Work to complete
The full listing must be reproduced exactly as given.

Data for analysis
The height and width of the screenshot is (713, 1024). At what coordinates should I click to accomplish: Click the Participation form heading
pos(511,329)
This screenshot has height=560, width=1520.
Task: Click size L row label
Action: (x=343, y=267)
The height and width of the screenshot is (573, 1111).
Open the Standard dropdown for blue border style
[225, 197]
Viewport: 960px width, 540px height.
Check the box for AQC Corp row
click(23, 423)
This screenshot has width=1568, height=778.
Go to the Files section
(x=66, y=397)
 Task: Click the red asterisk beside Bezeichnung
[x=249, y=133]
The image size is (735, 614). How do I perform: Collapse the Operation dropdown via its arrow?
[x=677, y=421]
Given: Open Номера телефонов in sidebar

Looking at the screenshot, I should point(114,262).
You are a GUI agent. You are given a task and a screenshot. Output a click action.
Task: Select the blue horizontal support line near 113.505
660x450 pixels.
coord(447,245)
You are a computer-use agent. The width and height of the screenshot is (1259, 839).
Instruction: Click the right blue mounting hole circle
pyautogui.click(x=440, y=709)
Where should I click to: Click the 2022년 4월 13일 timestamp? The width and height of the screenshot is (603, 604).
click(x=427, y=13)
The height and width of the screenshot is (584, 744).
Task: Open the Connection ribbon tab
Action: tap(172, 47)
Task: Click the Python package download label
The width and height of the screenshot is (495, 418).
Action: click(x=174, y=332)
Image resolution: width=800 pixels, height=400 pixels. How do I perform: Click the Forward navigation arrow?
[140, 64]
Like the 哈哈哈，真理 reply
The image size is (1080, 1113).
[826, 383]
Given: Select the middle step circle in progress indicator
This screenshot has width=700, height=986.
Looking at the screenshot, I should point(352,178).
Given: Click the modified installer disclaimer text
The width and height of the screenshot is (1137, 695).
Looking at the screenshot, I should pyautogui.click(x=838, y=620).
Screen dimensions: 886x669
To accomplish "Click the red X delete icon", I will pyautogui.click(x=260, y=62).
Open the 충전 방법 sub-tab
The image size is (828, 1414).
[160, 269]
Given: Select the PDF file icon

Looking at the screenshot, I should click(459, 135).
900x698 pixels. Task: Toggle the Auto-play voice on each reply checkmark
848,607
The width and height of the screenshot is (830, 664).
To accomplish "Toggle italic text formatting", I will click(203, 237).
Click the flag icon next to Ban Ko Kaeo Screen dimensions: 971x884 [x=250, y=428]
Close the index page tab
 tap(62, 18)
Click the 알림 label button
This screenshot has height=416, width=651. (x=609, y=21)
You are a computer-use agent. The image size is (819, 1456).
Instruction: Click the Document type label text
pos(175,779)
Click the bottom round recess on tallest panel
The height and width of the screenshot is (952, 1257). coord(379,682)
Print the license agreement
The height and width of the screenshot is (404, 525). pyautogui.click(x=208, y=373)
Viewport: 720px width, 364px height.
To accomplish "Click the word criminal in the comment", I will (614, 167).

Answer to the exercise
The height and width of the screenshot is (713, 1024). At what coordinates should I click to accomplish: Click the Participation form heading
pos(511,329)
This screenshot has height=560, width=1520.
Task: Click size L row label
Action: (x=343, y=267)
The height and width of the screenshot is (573, 1111).
Open the Standard dropdown for blue border style
[225, 197]
Viewport: 960px width, 540px height.
Check the box for AQC Corp row
click(23, 423)
This screenshot has width=1568, height=778.
Go to the Files section
(x=66, y=397)
 Task: Click the red asterisk beside Bezeichnung
[x=249, y=133]
The image size is (735, 614). How do I perform: Collapse the Operation dropdown via its arrow?
[x=677, y=421]
Given: Open Номера телефонов in sidebar

Looking at the screenshot, I should point(114,262).
You are a GUI agent. You are given a task and a screenshot. Output a click action.
Task: Select the blue horizontal support line near 113.505
660x450 pixels.
coord(447,245)
You are a computer-use agent. The width and height of the screenshot is (1259, 839).
Instruction: Click the right blue mounting hole circle
pyautogui.click(x=440, y=709)
Where should I click to: Click the 2022년 4월 13일 timestamp? The width and height of the screenshot is (603, 604).
click(x=427, y=13)
The height and width of the screenshot is (584, 744).
Task: Open the Connection ribbon tab
Action: tap(172, 47)
Task: Click the Python package download label
The width and height of the screenshot is (495, 418).
Action: click(x=174, y=332)
Image resolution: width=800 pixels, height=400 pixels. How do I perform: Click the Forward navigation arrow?
[140, 64]
Like the 哈哈哈，真理 reply
The image size is (1080, 1113).
[826, 383]
Given: Select the middle step circle in progress indicator
This screenshot has width=700, height=986.
Looking at the screenshot, I should point(352,178).
Given: Click the modified installer disclaimer text
The width and height of the screenshot is (1137, 695).
Looking at the screenshot, I should pyautogui.click(x=838, y=620).
Screen dimensions: 886x669
To accomplish "Click the red X delete icon", I will pyautogui.click(x=260, y=62).
Open the 충전 방법 sub-tab
The image size is (828, 1414).
[160, 269]
Given: Select the PDF file icon

Looking at the screenshot, I should click(459, 135).
900x698 pixels. Task: Toggle the Auto-play voice on each reply checkmark
848,607
The width and height of the screenshot is (830, 664).
To accomplish "Toggle italic text formatting", I will click(203, 237).
Click the flag icon next to Ban Ko Kaeo Screen dimensions: 971x884 [x=250, y=428]
Close the index page tab
 tap(62, 18)
Click the 알림 label button
This screenshot has height=416, width=651. (x=609, y=21)
You are a computer-use agent. The image size is (819, 1456).
Instruction: Click the Document type label text
pos(175,779)
Click the bottom round recess on tallest panel
The height and width of the screenshot is (952, 1257). coord(379,682)
Print the license agreement
The height and width of the screenshot is (404, 525). pyautogui.click(x=208, y=373)
Viewport: 720px width, 364px height.
To accomplish "Click the word criminal in the comment", I will (614, 167).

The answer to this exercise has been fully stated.